Star Bulls Rosenheim: Dieter Hegen im Abseits
zuletzt aktualisiert: 01.03.2000 - 12:38München (dpa). Unbeliebt und abgeschoben - Eishockey-Idol Dieter Hegen steht vor dem tragischen Ende einer glanzvollen Karriere. Die Starbulls Rosenheim wollen sich von dem 290-fachen Nationalspieler trennen, der wegen schwacher Leistungen und mangelhafter körperlicher Verfassung beim Tabellen-Zwölften der Deutschen Eishockey-Liga (DEL) ins Abseits geraten ist. "Ein Profi muss gewisse Voraussetzung erfüllen und dazu gehört körperliche Fitness", erklärte Rosenheims Geschäftsführer Peter Lutz. Die in diesen Tagen erwarteten Ergebnisse einer Leistungsdiagnostik, die in der Simsee-Klinik im oberbayerischen Bad Endorf vorgenommen wurde, sollen über das Schicksal des 37-jährigen Stürmers entscheiden.
Das Urteil der Mediziner, in das auch der Mannschaftsarzt der Starbulls mit einbezogen wird, soll dem Club die Grundlage für eine vorzeitige Trennung von Hegen bieten.

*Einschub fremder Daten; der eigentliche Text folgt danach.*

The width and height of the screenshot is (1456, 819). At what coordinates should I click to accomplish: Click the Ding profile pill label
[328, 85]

Der gebürtige Allgäuer, der in der höchsten Klasse bisher 901 Spiele bestritt, besitzt nämlich eine einseitige Option auf die Verlängerung seines am Saisonende auslaufenden Vertrags. Mangelnde Fitness könnte eine "saubere" Lösung ermöglichen, denn einen Prozess vor dem Arbeitsgericht wollen die Rosenheimer vermeiden.

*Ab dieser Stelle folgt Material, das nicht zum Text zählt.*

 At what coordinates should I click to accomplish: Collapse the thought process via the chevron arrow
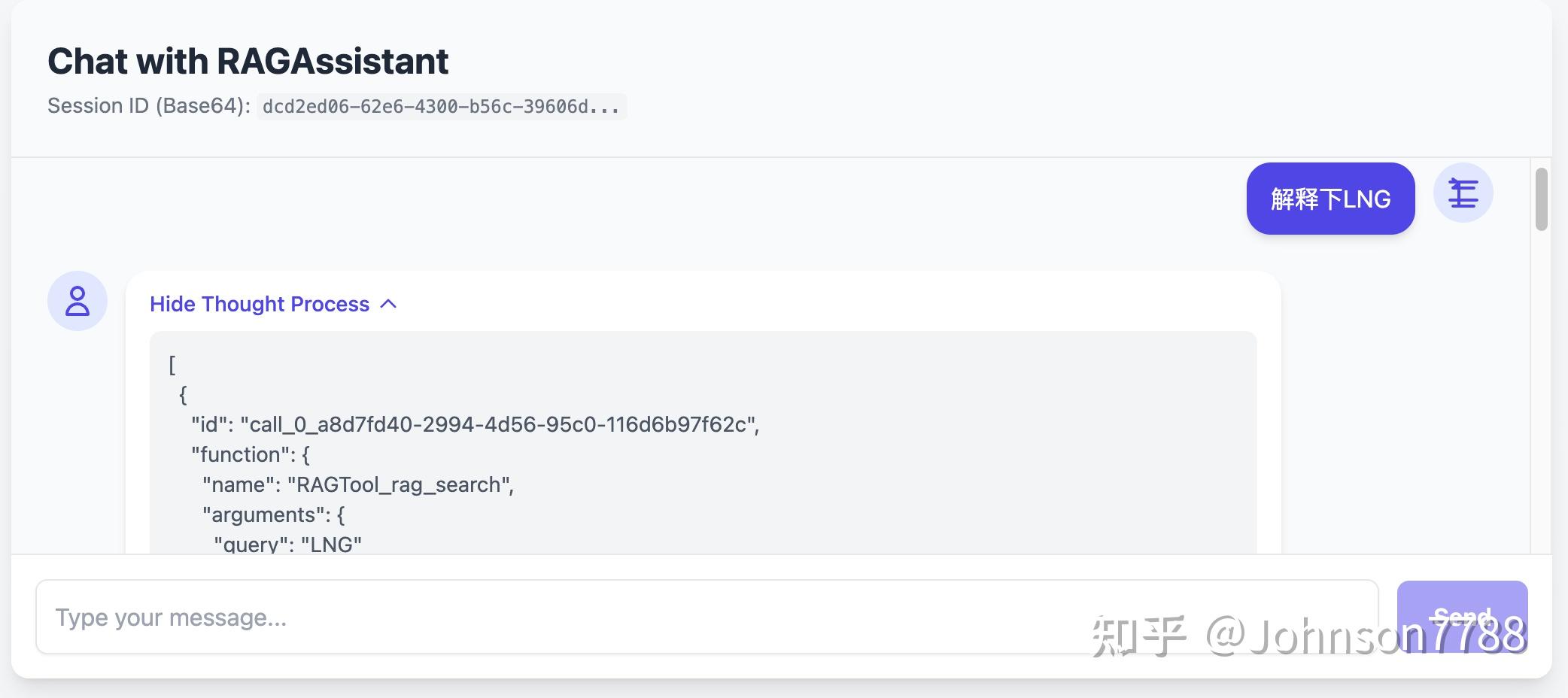point(388,304)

Hegen, der sich nach dem Fitness-Test in Bad Endorf seit Wochenbeginn wieder im Aufbautraining befindet, macht auf dem Eis keine gute Figur mehr. Er sei übergewichtig, nicht austrainiert und führe einen ungesunden Lebenswandel, lautet die Kritik aus dem Umfeld des Vereins. Die Zuschauer lachen hinter vorgehaltener Hand nur noch über den Kaufbeurer, der in der Nationalmannschaft mit 111 Toren hinter Erich Kühnhackl (131) zweitbester Torschütze aller Zeiten ist, an 13 A-Weltmeisterschaften und fünf Olympischen Spielen teilnahm sowie vor kurzem in das deutsche Jahrhundert-Team gewählt wurde. In der Mannschaft hat Hegen, mit geschätzten 300 000 Mark ganz oben auf der Gehaltsliste, offenbar kaum Freunde.

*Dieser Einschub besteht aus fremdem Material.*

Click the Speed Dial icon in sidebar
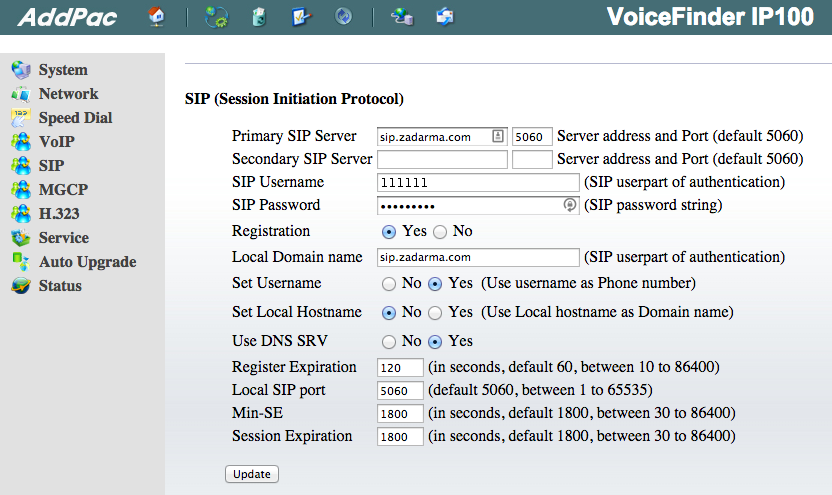This screenshot has height=495, width=832. point(20,118)
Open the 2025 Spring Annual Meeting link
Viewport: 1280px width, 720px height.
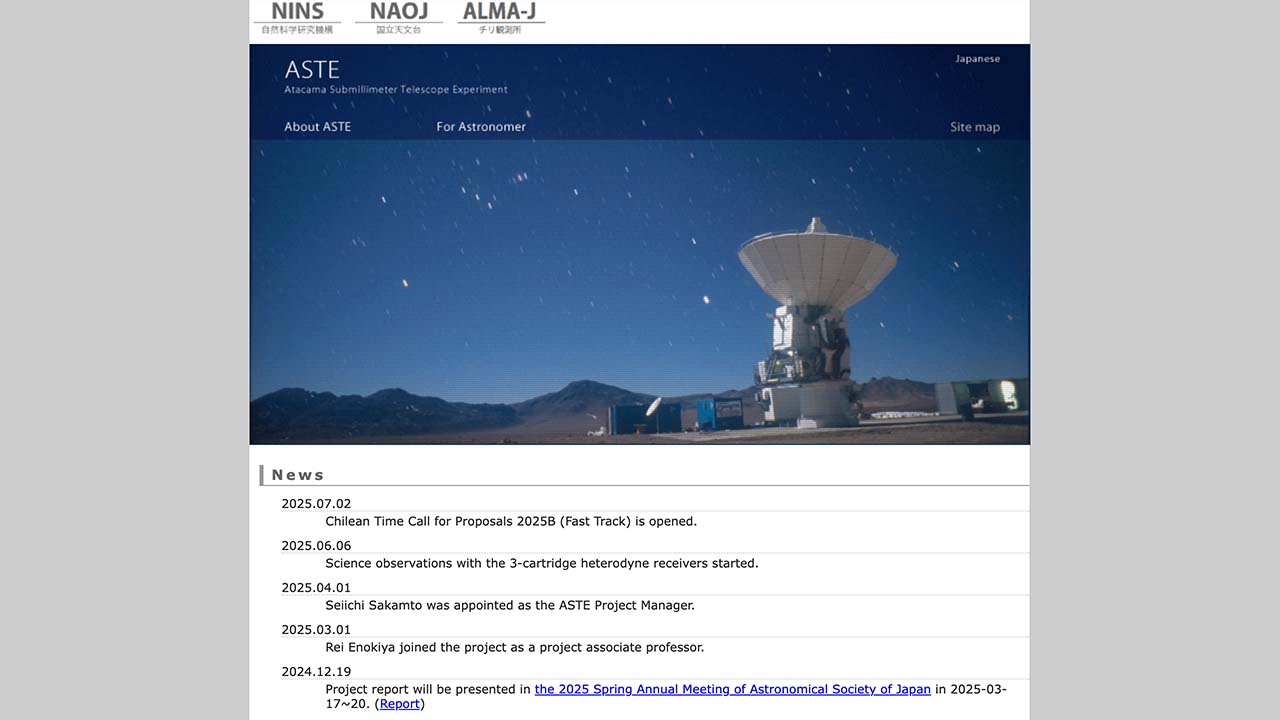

Womöglich wird Hegen, dem auch private und finanzielle Probleme nachgesagt werden, nicht mehr aufs Eis zurückkehren. Die Vorrunde ist für den ehemaligen Top-Torjäger gelaufen. Ob die im Spielmodus der DEL vorgesehene Abstiegsrunde mit den auf den Plätzen neun bis 15 platzierten Clubs stattfindet, ist fraglich. Die Rosenheimer erwägen, auf der DEL-Gesellschafterversammlung am 8. März in Köln die ersatzlose Streichung der unattraktiven Runde zu beantragen. Das deutsche Eishockey würde damit noch mehr an Glaubwürdigkeit verlieren, nachdem es - entgegen der Vereinbarung mit dem Deutschen Eishockey-Bund (DEB) - auch keinen Absteiger geben soll.
Der große Gewinner des 55. Spieltags waren die spielfreien Kölner Haie, weil mit den München Barons (2:3 gegen Kassel) und den Krefeld Pinguinen (4:5 in Oberhausen) beide Verfolger verloren. In München, wo nur 1 000 Fans die dritte Heimniederlage erlebten, sorgt der anhaltende Zuschauerschwund für Frust. Dagegen atmete Huskies- Trainer Hans Zach befreit auf: "Mit dem Sieg haben wir die Fahrkarte für die Playoffs gelöst."